Entering La Sainte-Chapelle (The Holy Chapel) is like stepping into a glass jewel box studded with brilliantly colored gems. This stunning wonder of 13th century architecture and artistry (consecrated in 1248) was once part of the royal palace, though today it is hidden behind a cluster of 18th century administrative buildings on the Île de la Cité in Paris.
Built by King Louis IX to house his precious collection of holy relics, the Sainte-Chapelle is itself the ultimate holy reliquary (the containers, usually made of precious metals and jewels, were designed to hold the bones of Christian saints and martyrs). In 1239, Louis (1214-1270, the only French King to be designed a saint) acquired one of the greatest of holy relics, the Crown of Thorns, allegedly worn by Christ at his crucifixion as well as some 30 other relics associated with Christ’s Passion. (Such relics connected to the life and death of Christ were considered the holiest of holy relics, along with anything associated with the Virgin Mary. In the hierarchy of Relic Collections, then came relics of the Apostles and early martyrs, and somewhat lower down the rung of desirability the remains of local saints of which there were literally thousands in the Middle Ages.)

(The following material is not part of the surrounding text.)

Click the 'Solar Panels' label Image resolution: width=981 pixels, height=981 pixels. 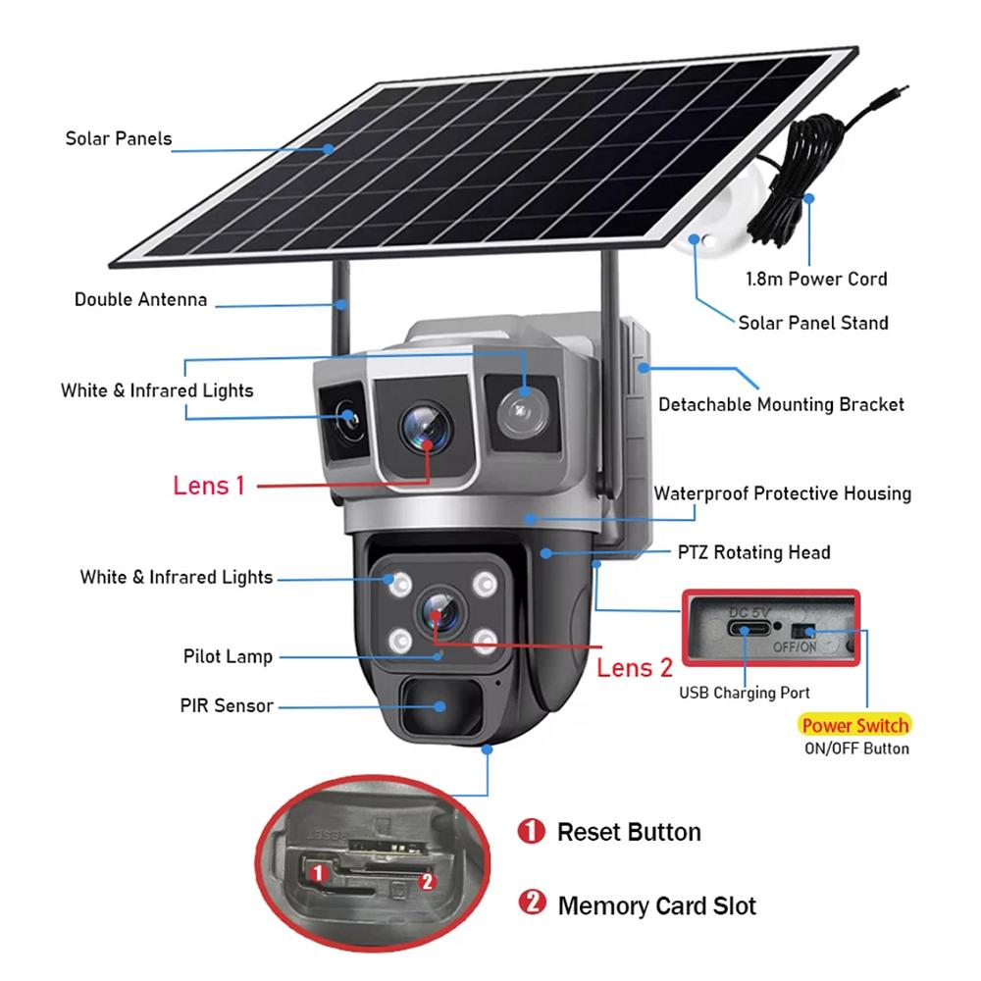click(118, 138)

Unlike most crusaders (Louis led 2 unsuccessful crusades against the “infidels”) and relic hunters, the king actually paid for his treasures (as opposed to stealing them! – more of this in a future blog post). In this case he shelled out a whopping 130,000 livres paid to the Venetian merchants who held them in hock for the impoverished Emperor of Constantinople. In today’s money that is equivalent to about $25 million! By contrast the Chapel itself cost a mere 40,000 livres – approximately $7,000. Other relics included the Holy Lance, said to have pierced the side of Christ at his Crucifixion and a piece of the true cross. (According to the French Protestant Reformer, John Calvin, there were enough pieces of the true cross floating around Europe by the 16th century to build several large ships!)
All humor and skepticism aside, the Chapel remains a stunning testimony to 13th century piety and genius. Sadly most of the relics disappeared or were destroyed at the time of the French Revolution in the 18th century: it is little short of a miracle that the Chapel itself survived.